*Task to complete*: Write the data below out again, exactly as each line reads.

*Record extracts*:
--- START ---
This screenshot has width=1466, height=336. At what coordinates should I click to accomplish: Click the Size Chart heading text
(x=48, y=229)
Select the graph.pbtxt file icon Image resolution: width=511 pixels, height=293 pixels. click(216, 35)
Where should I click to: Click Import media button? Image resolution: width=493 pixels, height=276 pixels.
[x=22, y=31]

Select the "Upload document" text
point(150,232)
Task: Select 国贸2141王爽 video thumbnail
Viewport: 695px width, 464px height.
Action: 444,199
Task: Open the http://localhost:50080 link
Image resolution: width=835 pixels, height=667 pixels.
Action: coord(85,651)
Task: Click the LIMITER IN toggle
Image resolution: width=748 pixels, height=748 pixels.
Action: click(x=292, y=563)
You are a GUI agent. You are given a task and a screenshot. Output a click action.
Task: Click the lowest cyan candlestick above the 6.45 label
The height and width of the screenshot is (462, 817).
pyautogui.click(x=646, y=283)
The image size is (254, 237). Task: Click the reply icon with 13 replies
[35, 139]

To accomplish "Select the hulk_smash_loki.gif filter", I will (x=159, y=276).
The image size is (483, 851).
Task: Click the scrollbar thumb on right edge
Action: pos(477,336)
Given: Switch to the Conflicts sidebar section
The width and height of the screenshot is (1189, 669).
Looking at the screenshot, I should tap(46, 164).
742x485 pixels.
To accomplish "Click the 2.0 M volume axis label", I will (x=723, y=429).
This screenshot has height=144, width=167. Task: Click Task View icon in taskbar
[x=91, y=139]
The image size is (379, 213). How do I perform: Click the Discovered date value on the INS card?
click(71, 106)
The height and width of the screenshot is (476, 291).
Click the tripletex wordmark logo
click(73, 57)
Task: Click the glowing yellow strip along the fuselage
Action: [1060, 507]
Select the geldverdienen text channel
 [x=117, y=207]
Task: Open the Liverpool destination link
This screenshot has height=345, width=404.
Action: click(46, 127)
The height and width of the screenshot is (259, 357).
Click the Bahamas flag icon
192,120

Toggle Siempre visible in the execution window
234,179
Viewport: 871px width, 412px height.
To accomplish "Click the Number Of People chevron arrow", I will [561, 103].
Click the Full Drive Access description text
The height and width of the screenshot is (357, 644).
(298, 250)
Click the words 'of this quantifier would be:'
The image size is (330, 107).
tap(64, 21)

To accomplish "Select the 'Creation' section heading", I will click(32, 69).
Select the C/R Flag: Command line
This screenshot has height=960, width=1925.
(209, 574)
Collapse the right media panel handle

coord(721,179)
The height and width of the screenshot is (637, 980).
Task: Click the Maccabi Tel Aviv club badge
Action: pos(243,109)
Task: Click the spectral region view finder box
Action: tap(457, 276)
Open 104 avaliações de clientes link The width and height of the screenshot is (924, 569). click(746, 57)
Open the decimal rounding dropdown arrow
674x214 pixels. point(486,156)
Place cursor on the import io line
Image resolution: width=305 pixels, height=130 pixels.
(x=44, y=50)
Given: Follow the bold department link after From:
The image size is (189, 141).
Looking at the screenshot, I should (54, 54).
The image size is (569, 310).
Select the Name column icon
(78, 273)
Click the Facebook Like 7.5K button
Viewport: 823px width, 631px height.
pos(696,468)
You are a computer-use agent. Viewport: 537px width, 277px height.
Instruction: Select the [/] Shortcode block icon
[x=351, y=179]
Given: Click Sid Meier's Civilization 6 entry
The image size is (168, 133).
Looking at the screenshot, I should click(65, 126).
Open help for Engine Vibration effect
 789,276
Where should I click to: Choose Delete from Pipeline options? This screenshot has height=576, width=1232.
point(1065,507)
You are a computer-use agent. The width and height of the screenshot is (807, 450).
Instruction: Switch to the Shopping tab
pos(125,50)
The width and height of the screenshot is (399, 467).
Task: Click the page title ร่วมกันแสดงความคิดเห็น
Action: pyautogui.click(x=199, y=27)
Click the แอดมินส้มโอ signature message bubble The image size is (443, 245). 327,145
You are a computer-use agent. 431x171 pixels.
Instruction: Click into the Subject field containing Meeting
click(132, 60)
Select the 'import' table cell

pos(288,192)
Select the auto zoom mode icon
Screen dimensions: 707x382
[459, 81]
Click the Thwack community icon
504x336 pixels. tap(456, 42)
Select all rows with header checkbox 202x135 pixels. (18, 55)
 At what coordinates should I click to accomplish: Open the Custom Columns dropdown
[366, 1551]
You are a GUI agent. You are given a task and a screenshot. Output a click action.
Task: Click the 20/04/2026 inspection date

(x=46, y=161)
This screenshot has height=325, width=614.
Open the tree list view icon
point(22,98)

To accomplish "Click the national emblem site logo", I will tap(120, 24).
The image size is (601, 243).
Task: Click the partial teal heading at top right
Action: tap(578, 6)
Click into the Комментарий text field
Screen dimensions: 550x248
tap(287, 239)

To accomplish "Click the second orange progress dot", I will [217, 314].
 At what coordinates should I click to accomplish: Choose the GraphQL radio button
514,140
--- END ---
*Answer below*:
This screenshot has width=1466, height=336. At what coordinates should I click to accomplish: Click the Size Chart heading text
(x=48, y=229)
Select the graph.pbtxt file icon Image resolution: width=511 pixels, height=293 pixels. click(216, 35)
Where should I click to: Click Import media button? Image resolution: width=493 pixels, height=276 pixels.
[x=22, y=31]

Select the "Upload document" text
point(150,232)
Task: Select 国贸2141王爽 video thumbnail
Viewport: 695px width, 464px height.
Action: 444,199
Task: Open the http://localhost:50080 link
Image resolution: width=835 pixels, height=667 pixels.
Action: coord(85,651)
Task: Click the LIMITER IN toggle
Image resolution: width=748 pixels, height=748 pixels.
Action: click(x=292, y=563)
You are a GUI agent. You are given a task and a screenshot. Output a click action.
Task: Click the lowest cyan candlestick above the 6.45 label
The height and width of the screenshot is (462, 817).
pyautogui.click(x=646, y=283)
The image size is (254, 237). Task: Click the reply icon with 13 replies
[35, 139]

To accomplish "Select the hulk_smash_loki.gif filter", I will (x=159, y=276).
The image size is (483, 851).
Task: Click the scrollbar thumb on right edge
Action: pos(477,336)
Given: Switch to the Conflicts sidebar section
The width and height of the screenshot is (1189, 669).
Looking at the screenshot, I should tap(46, 164).
742x485 pixels.
To accomplish "Click the 2.0 M volume axis label", I will (x=723, y=429).
This screenshot has height=144, width=167. Task: Click Task View icon in taskbar
[x=91, y=139]
The image size is (379, 213). How do I perform: Click the Discovered date value on the INS card?
click(71, 106)
The height and width of the screenshot is (476, 291).
Click the tripletex wordmark logo
click(73, 57)
Task: Click the glowing yellow strip along the fuselage
Action: [1060, 507]
Select the geldverdienen text channel
 [x=117, y=207]
Task: Open the Liverpool destination link
This screenshot has height=345, width=404.
Action: click(46, 127)
The height and width of the screenshot is (259, 357).
Click the Bahamas flag icon
192,120

Toggle Siempre visible in the execution window
234,179
Viewport: 871px width, 412px height.
To accomplish "Click the Number Of People chevron arrow", I will [561, 103].
Click the Full Drive Access description text
The height and width of the screenshot is (357, 644).
(298, 250)
Click the words 'of this quantifier would be:'
The image size is (330, 107).
tap(64, 21)

To accomplish "Select the 'Creation' section heading", I will click(32, 69).
Select the C/R Flag: Command line
This screenshot has height=960, width=1925.
(209, 574)
Collapse the right media panel handle

coord(721,179)
The height and width of the screenshot is (637, 980).
Task: Click the Maccabi Tel Aviv club badge
Action: pos(243,109)
Task: Click the spectral region view finder box
Action: tap(457, 276)
Open 104 avaliações de clientes link The width and height of the screenshot is (924, 569). click(746, 57)
Open the decimal rounding dropdown arrow
674x214 pixels. point(486,156)
Place cursor on the import io line
Image resolution: width=305 pixels, height=130 pixels.
(x=44, y=50)
Given: Follow the bold department link after From:
The image size is (189, 141).
Looking at the screenshot, I should (54, 54).
The image size is (569, 310).
Select the Name column icon
(78, 273)
Click the Facebook Like 7.5K button
Viewport: 823px width, 631px height.
pos(696,468)
You are a computer-use agent. Viewport: 537px width, 277px height.
Instruction: Select the [/] Shortcode block icon
[x=351, y=179]
Given: Click Sid Meier's Civilization 6 entry
The image size is (168, 133).
Looking at the screenshot, I should click(65, 126).
Open help for Engine Vibration effect
 789,276
Where should I click to: Choose Delete from Pipeline options? This screenshot has height=576, width=1232.
point(1065,507)
You are a computer-use agent. The width and height of the screenshot is (807, 450).
Instruction: Switch to the Shopping tab
pos(125,50)
The width and height of the screenshot is (399, 467).
Task: Click the page title ร่วมกันแสดงความคิดเห็น
Action: pyautogui.click(x=199, y=27)
Click the แอดมินส้มโอ signature message bubble The image size is (443, 245). 327,145
You are a computer-use agent. 431x171 pixels.
Instruction: Click into the Subject field containing Meeting
click(132, 60)
Select the 'import' table cell

pos(288,192)
Select the auto zoom mode icon
Screen dimensions: 707x382
[459, 81]
Click the Thwack community icon
504x336 pixels. tap(456, 42)
Select all rows with header checkbox 202x135 pixels. (18, 55)
 At what coordinates should I click to accomplish: Open the Custom Columns dropdown
[366, 1551]
You are a GUI agent. You are given a task and a screenshot. Output a click action.
Task: Click the 20/04/2026 inspection date

(x=46, y=161)
This screenshot has height=325, width=614.
Open the tree list view icon
point(22,98)

To accomplish "Click the national emblem site logo", I will tap(120, 24).
The image size is (601, 243).
Task: Click the partial teal heading at top right
Action: tap(578, 6)
Click into the Комментарий text field
Screen dimensions: 550x248
tap(287, 239)

To accomplish "Click the second orange progress dot", I will [217, 314].
 At what coordinates should I click to accomplish: Choose the GraphQL radio button
514,140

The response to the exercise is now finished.